"""

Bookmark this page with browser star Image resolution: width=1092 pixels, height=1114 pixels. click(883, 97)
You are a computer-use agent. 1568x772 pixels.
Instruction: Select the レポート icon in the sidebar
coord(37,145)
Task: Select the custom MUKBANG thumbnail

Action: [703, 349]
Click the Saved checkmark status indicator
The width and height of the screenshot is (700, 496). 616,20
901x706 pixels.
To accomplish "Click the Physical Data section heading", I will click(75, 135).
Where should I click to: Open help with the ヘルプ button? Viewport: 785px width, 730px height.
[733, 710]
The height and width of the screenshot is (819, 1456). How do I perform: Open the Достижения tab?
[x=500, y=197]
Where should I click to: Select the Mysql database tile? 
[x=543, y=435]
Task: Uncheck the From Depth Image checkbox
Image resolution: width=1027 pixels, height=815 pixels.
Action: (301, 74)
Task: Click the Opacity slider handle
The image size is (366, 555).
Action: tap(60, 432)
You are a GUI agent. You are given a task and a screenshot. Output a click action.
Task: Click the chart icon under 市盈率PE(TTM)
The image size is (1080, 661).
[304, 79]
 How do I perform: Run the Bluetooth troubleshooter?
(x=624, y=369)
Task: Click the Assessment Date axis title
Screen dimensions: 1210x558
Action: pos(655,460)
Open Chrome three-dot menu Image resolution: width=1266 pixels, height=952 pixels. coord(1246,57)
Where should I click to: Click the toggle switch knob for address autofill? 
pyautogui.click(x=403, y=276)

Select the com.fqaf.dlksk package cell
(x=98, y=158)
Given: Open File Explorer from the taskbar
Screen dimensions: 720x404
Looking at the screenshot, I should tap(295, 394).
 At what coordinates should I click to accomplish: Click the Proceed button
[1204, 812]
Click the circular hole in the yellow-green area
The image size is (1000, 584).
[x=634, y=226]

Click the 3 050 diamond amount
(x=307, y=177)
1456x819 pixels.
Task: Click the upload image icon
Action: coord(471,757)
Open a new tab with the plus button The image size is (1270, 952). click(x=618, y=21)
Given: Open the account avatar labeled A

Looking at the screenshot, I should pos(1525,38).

"""

Repeat the rows above verbatim, covering the stretch from the first row through the line containing "Open a new tab", with both of those lines included.

*Response for this exercise*:
Bookmark this page with browser star Image resolution: width=1092 pixels, height=1114 pixels. click(883, 97)
You are a computer-use agent. 1568x772 pixels.
Instruction: Select the レポート icon in the sidebar
coord(37,145)
Task: Select the custom MUKBANG thumbnail

Action: [703, 349]
Click the Saved checkmark status indicator
The width and height of the screenshot is (700, 496). 616,20
901x706 pixels.
To accomplish "Click the Physical Data section heading", I will click(75, 135).
Where should I click to: Open help with the ヘルプ button? Viewport: 785px width, 730px height.
[733, 710]
The height and width of the screenshot is (819, 1456). How do I perform: Open the Достижения tab?
[x=500, y=197]
Where should I click to: Select the Mysql database tile? 
[x=543, y=435]
Task: Uncheck the From Depth Image checkbox
Image resolution: width=1027 pixels, height=815 pixels.
Action: (301, 74)
Task: Click the Opacity slider handle
The image size is (366, 555).
Action: tap(60, 432)
You are a GUI agent. You are given a task and a screenshot. Output a click action.
Task: Click the chart icon under 市盈率PE(TTM)
The image size is (1080, 661).
[304, 79]
 How do I perform: Run the Bluetooth troubleshooter?
(x=624, y=369)
Task: Click the Assessment Date axis title
Screen dimensions: 1210x558
Action: pos(655,460)
Open Chrome three-dot menu Image resolution: width=1266 pixels, height=952 pixels. coord(1246,57)
Where should I click to: Click the toggle switch knob for address autofill? 
pyautogui.click(x=403, y=276)

Select the com.fqaf.dlksk package cell
(x=98, y=158)
Given: Open File Explorer from the taskbar
Screen dimensions: 720x404
Looking at the screenshot, I should tap(295, 394).
 At what coordinates should I click to accomplish: Click the Proceed button
[1204, 812]
Click the circular hole in the yellow-green area
The image size is (1000, 584).
[x=634, y=226]

Click the 3 050 diamond amount
(x=307, y=177)
1456x819 pixels.
Task: Click the upload image icon
Action: coord(471,757)
Open a new tab with the plus button The image size is (1270, 952). click(x=618, y=21)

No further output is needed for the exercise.